Date

3-2-2023

Department

Helms School of Government

Degree

Doctor of Philosophy in Criminal Justice (PhD)

Chair

Robert Mason

Keywords

police, resilience, burnout, physical fitness, stress

Disciplines

Social and Behavioral Sciences

Abstract

This study seeks participation from patrol-level officers with at least two years’ experience in the New Castle County Police Department in Delaware (n=134) and requests that they respond to two questionnaires measuring resilience and job burnout: the 25-item Resilience Scale and the Maslach Burnout Inventory. Additionally, participants are asked to self-report their pre-hire fitness scores. Police officers are repeatedly exposed to trauma, which has negative mental and physical consequences, often leading to extreme stress, fatigue, and emotional imbalance. Repeated trauma also impacts physical fitness, which is critical for not only physical and mental health but also work performance, especially for police officers.

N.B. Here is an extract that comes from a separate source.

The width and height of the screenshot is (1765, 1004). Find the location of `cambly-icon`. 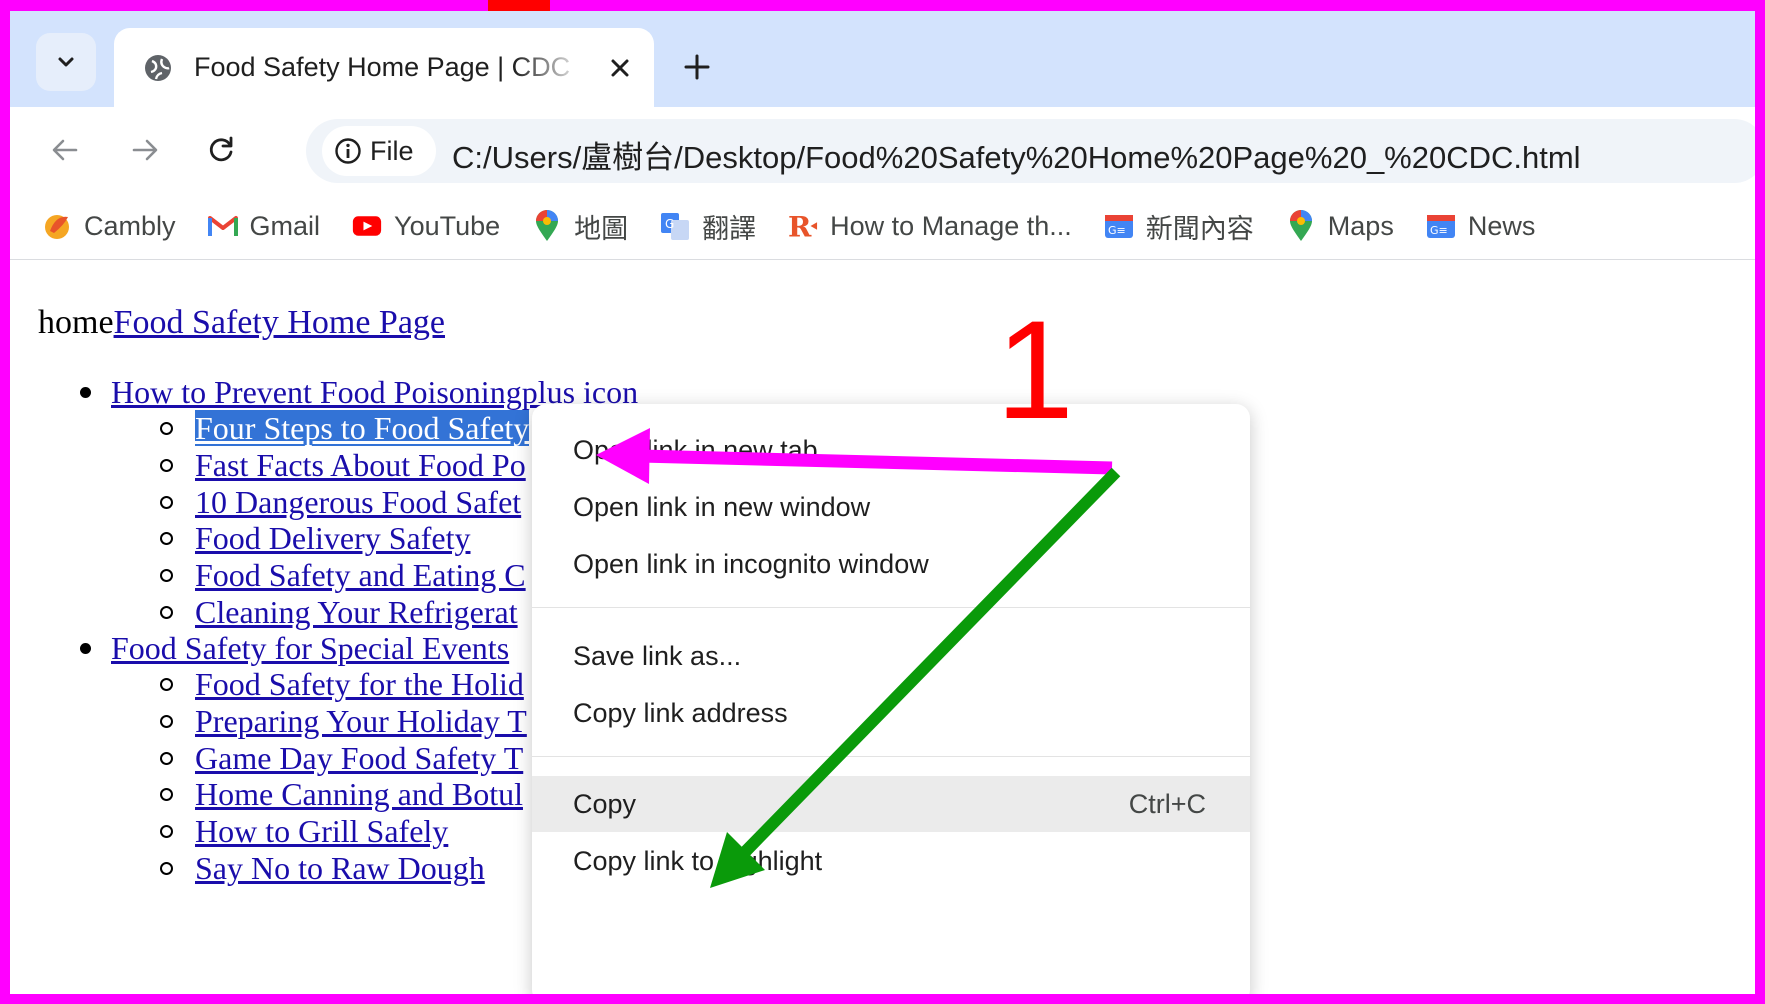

Two related concepts are used to investigate the relationship between physical and mental health: resilience, which describes an individual’s capacity to recover quickly from difficulties, and burnout, a state of emotional, physical, and mental exhaustion caused by excessive and prolonged stress. The data generated by the aforementioned scales are compared to pre-hire physical fitness scores to observe the relationship between pre-hire fitness and current levels of burnout and resilience. This study aims to improve the hiring practices of police organizations by identifying characteristics that enable candidates to manage repeated exposure to trauma. Failing to hire resilient police officers can produce physically and mentally exhausted police populations that cannot provide the public with safe and effective policing. The study hypothesizes that pre-hire physical fitness scores influence measures of resilience and burnout in patrol-level police officer populations.